*TRY IT*
Quote exactly and only this range of lines in the data below: the line that holds "This screenshot has width=563, height=422." to the line that holds "Task: Open SurveySparrow's Facebook page icon", both included.

Stored data entries
----

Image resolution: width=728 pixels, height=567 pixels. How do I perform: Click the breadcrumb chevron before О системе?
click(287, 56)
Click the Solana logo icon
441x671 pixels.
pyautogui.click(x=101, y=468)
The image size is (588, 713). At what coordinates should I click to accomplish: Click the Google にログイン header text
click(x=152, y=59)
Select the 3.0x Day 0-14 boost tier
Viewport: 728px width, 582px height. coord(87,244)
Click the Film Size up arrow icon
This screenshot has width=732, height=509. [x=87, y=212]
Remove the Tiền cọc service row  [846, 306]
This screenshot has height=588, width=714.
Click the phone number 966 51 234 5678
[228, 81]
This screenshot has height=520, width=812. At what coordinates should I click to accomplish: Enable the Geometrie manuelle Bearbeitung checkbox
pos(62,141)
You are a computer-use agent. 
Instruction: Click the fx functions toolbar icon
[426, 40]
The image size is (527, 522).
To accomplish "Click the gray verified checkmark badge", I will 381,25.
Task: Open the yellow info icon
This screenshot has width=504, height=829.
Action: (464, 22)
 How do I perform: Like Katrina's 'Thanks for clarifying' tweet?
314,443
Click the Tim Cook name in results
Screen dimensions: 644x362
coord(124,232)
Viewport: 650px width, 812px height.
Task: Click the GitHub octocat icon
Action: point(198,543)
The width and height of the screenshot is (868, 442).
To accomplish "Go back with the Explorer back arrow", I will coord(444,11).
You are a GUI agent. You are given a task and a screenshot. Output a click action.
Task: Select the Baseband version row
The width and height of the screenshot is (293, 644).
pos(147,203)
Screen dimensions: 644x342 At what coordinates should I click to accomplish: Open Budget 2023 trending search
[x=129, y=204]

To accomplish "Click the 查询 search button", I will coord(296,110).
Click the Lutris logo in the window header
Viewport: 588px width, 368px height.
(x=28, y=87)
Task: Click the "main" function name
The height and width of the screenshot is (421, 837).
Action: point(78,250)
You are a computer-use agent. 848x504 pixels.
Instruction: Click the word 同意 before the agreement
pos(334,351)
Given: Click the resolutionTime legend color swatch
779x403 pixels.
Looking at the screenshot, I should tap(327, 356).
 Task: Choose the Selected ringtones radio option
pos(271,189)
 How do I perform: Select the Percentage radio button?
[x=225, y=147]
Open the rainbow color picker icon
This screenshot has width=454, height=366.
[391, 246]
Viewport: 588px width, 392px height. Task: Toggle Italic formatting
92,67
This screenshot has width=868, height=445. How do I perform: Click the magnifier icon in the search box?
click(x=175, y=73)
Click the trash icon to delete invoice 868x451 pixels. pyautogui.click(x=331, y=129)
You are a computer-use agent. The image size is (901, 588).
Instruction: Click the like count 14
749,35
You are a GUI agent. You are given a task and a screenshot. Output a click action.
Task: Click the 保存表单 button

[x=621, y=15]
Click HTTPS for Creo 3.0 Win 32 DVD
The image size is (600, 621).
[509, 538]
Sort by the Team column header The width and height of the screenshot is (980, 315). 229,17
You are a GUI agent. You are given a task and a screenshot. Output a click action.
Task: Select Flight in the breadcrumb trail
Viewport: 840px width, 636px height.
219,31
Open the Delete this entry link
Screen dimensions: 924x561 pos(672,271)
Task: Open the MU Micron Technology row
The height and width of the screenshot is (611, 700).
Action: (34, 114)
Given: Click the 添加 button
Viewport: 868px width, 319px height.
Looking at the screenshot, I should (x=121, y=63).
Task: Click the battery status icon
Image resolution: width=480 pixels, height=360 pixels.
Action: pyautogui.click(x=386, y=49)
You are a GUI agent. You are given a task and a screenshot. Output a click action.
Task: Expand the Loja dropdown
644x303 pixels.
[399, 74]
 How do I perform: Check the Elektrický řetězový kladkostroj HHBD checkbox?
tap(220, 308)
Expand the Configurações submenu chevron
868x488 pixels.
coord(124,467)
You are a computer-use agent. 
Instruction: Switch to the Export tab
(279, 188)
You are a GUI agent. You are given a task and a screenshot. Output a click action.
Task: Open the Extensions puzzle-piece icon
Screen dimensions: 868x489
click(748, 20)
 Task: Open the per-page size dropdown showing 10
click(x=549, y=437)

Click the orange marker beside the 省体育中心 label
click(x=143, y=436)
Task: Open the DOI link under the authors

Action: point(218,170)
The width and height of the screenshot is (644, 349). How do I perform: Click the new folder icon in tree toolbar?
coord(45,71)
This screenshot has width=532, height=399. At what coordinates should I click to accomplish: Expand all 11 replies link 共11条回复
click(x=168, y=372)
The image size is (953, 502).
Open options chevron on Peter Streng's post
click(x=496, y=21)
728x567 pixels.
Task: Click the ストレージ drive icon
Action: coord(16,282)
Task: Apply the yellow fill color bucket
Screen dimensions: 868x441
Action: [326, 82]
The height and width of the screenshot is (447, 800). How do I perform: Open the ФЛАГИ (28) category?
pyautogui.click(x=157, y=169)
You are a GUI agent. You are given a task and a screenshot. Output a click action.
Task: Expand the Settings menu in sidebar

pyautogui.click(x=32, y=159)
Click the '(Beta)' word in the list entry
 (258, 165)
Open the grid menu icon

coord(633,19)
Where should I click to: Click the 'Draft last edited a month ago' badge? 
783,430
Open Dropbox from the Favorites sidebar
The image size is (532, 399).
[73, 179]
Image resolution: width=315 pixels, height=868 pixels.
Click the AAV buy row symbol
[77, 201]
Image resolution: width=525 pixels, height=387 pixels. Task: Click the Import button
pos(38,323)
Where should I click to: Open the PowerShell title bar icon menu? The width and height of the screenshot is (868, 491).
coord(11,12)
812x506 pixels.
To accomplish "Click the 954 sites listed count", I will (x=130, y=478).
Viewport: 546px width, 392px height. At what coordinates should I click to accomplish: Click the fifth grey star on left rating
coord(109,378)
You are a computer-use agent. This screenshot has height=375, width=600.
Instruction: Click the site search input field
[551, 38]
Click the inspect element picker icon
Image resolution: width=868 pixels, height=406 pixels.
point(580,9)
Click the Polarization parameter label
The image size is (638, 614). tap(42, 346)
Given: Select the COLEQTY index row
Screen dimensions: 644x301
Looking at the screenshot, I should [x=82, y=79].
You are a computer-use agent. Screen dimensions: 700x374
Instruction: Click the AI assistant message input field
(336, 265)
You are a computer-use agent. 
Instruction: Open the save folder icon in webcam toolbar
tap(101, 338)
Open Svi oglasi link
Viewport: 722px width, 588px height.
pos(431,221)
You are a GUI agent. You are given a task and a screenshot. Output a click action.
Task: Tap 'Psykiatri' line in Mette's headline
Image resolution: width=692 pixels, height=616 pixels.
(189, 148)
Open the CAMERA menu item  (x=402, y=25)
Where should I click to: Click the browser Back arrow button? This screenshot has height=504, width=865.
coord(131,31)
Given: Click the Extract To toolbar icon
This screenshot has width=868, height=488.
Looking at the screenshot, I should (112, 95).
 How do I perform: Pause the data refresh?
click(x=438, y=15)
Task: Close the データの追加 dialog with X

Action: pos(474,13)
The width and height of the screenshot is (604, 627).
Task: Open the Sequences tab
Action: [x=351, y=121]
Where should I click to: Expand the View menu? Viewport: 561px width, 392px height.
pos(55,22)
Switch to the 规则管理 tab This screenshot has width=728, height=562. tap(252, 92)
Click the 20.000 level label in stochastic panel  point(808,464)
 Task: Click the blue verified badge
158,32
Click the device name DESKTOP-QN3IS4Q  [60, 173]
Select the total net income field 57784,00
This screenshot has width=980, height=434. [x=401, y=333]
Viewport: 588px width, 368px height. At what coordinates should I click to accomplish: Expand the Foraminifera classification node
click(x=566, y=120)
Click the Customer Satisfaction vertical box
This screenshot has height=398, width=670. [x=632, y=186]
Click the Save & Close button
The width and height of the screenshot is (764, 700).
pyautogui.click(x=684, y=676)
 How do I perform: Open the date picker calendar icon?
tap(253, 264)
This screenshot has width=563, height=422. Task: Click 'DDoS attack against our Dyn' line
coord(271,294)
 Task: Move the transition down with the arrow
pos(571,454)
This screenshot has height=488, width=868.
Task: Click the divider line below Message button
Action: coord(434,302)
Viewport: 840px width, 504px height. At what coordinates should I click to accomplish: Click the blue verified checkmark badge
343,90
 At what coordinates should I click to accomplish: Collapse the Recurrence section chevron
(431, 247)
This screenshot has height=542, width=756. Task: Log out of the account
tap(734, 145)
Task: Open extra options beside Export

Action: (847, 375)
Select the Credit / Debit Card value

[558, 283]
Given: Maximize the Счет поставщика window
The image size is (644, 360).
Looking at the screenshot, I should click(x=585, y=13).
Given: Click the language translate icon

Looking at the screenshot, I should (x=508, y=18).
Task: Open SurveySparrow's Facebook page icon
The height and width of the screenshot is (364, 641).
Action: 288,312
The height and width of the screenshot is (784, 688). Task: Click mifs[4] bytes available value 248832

----

*RESPONSE TO THIS TASK*
This screenshot has width=563, height=422. Task: Click 'DDoS attack against our Dyn' line
coord(271,294)
 Task: Move the transition down with the arrow
pos(571,454)
This screenshot has height=488, width=868.
Task: Click the divider line below Message button
Action: coord(434,302)
Viewport: 840px width, 504px height. At what coordinates should I click to accomplish: Click the blue verified checkmark badge
343,90
 At what coordinates should I click to accomplish: Collapse the Recurrence section chevron
(431, 247)
This screenshot has height=542, width=756. Task: Log out of the account
tap(734, 145)
Task: Open extra options beside Export

Action: (847, 375)
Select the Credit / Debit Card value

[558, 283]
Given: Maximize the Счет поставщика window
The image size is (644, 360).
Looking at the screenshot, I should click(x=585, y=13).
Given: Click the language translate icon

Looking at the screenshot, I should (x=508, y=18).
Task: Open SurveySparrow's Facebook page icon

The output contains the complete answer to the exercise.